= DOCUMENT TEXT =
# Freshly back from, you guessed it.....THE ZOO.  The zoo is obviously not for me.



## LightSpeed (Dec 11, 2011)

Sooooooo. The zoo.
Ok everything was caged or glassed in. I felt terrible for the animals even though I know they are taken care of very well.
I just don't like to see em like that. Ropes and fences everywhere to keep STUPID PEOPLE from from getting what they deserve.
The Alligator pit looked like a small swimming pool...........or as granny from the Beverly Hillbillies would say , " the cement pond."
I didn't even bother with trying to shoot anything through glass windows. None of it looked like a natural setting to me.
Maybe because I'm so use to doing it the way I do it. Lighting was a problem. A big problem. I couldn't get where I needed to be without being kicked out of the Zoo.
Which was tempting.

All in all, the Zoo is more challenging than I thought it might be. Working with an un-natural setting and trying to turn it into a natural setting for photogenic purposes while attempting to get the right light, is taxing.
Being overcast for most of the day, with the sun peeking out once in a while didn't help.
So there. There are all my excuses. The Zoo is just not for me.

Here's what I got. Just wait until you see my Elephant image. lol


----------



## blackrose89 (Dec 11, 2011)

I have to disagree, I think you did a great job! I think the detail in the feathers is exquisite. I sometimes disagree with your ideas on composition but you have an amazing eye for detail and sharpness. Btw I Uploaded another thread with the parade pictures, I edited out the distracting elements like you suggested about the power lines so check it out!


----------



## Dominantly (Dec 11, 2011)

Composition is good, sharpness is there, just could use a bit more contrast and desaturation of the blue down on the rocks.

= TASK GOAL =
Quote the zoo photography thread word for word, starting at "Sooooooo. The zoo." and ending at "of the Zoo.".

= DATASET ENTRIES =
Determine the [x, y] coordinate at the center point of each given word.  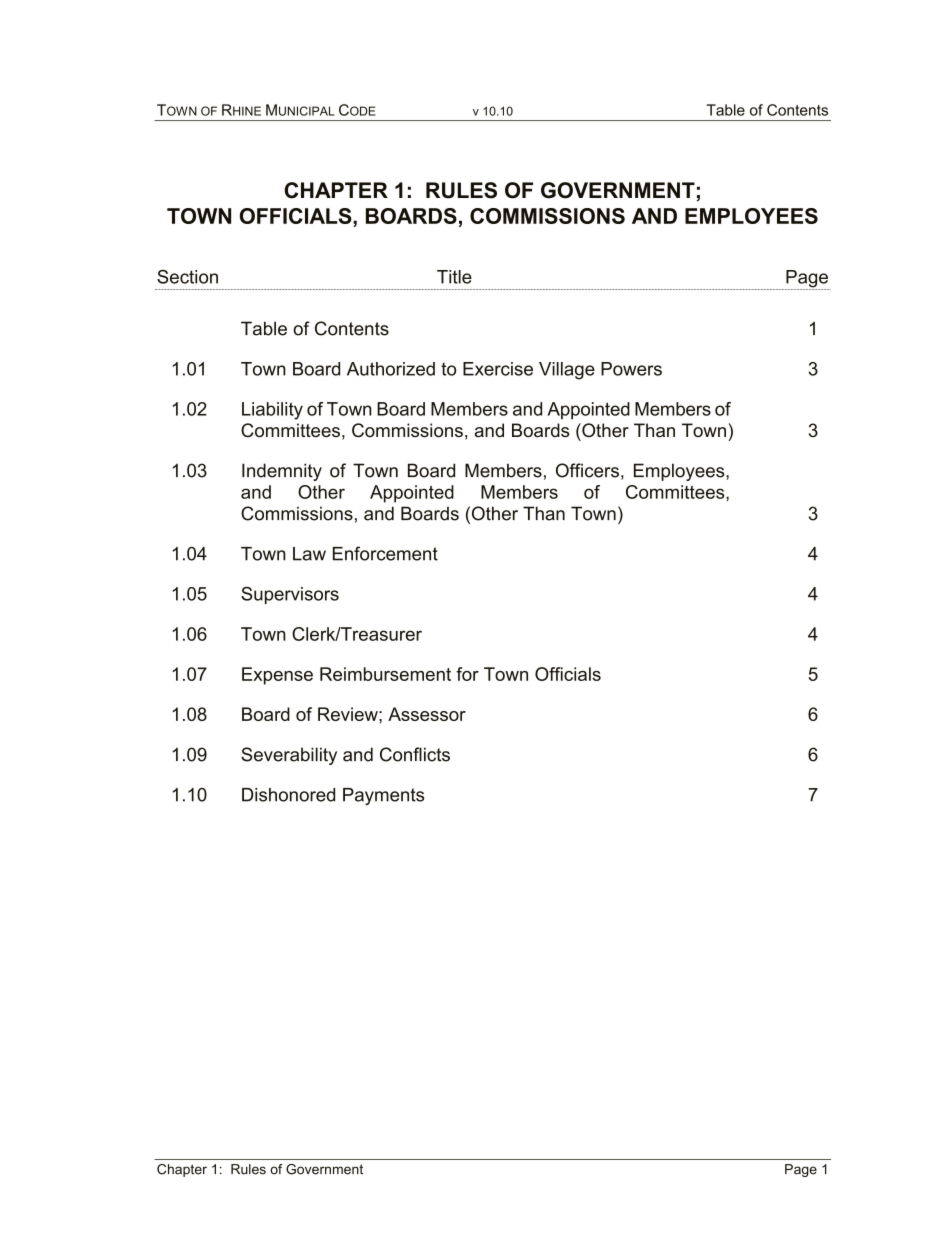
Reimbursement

* * *

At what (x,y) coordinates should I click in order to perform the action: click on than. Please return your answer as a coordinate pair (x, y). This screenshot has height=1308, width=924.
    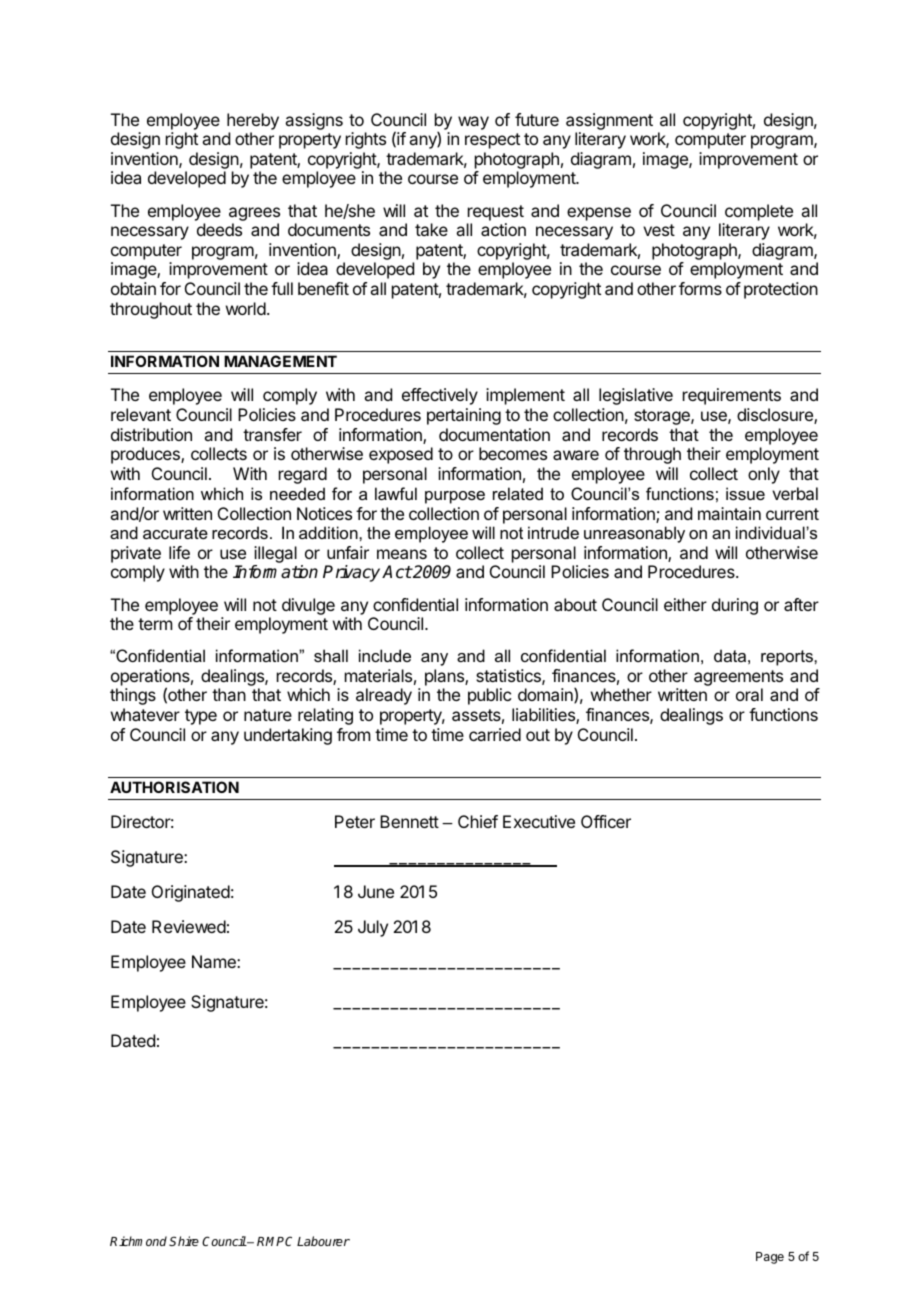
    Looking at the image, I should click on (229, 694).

= FINAL RESULT =
Sooooooo. The zoo.
Ok everything was caged or glassed in. I felt terrible for the animals even though I know they are taken care of very well.
I just don't like to see em like that. Ropes and fences everywhere to keep STUPID PEOPLE from from getting what they deserve.
The Alligator pit looked like a small swimming pool...........or as granny from the Beverly Hillbillies would say , " the cement pond."
I didn't even bother with trying to shoot anything through glass windows. None of it looked like a natural setting to me.
Maybe because I'm so use to doing it the way I do it. Lighting was a problem. A big problem. I couldn't get where I needed to be without being kicked out of the Zoo.